Pinterest: Encouraging Purchase Behavior through Curation
To make shopping simpler on Pinterest, shoppers can dive into a brand’s catalog by clicking “more from [brand].” This allows the brand to group Pins together and organize the products available on Pinterest. The update aggregates all Pins, and these Pins drive to the eCommerce page of the individual product. Users receive personalized recommendations based on what they have interacted with on the platform previously.
Facebook: Collections and Marketplace
Facebook continues to be a tried-and-true social platform for driving sales. One of the most popular ways to drive conversions on Facebook is through Collection ads.
Facebook has furthered their eCommerce efforts by empowering consumers through their C2C surface, Marketplace. This gives brands and individuals the chance to capitalize on the interactions already taking place on Facebook. More than 800 million people globally use Marketplace each month. This feature helps distinguish Facebook as a retail-focused platform--even if it is for personal use.
Twitter: Driving Conversions through Conversations
Twitter prides itself on being the catalyst for real-time conversation and the place for users to converse in an authentic manner. In order to adapt to the commerce-forward mentality of other platforms, Twitter introduced image and video website cards. Building upon this, the platform also introduced clickable pre-roll ads and carousels. Although these units are designed to drive conversions, Twitter has not created cohesion between social and eCommerce at the same rate as its competitors.

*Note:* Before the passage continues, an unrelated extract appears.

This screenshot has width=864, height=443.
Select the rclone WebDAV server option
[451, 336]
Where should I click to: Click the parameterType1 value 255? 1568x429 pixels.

What Does This Mean In the Big Picture?
Social media has changed drastically since its inception; the space is no longer reserved for social interaction, and it is now seen as a marketplace for inspiration, innovation, and purchasing. In the future, social platforms will continue to lean into trends, like AR, to make purchasing simple.
Select social apps may ultimately make a bold move and prioritize social shopping and discovery rather than content and life-sharing. With the recent news that Instagram is exploring the removal of vanity metrics, we are beginning to see a dropoff in superficial posting, as well as a rise in social media as a commerce-focused platform. This is just the beginning of social’s shift to a digital marketplace.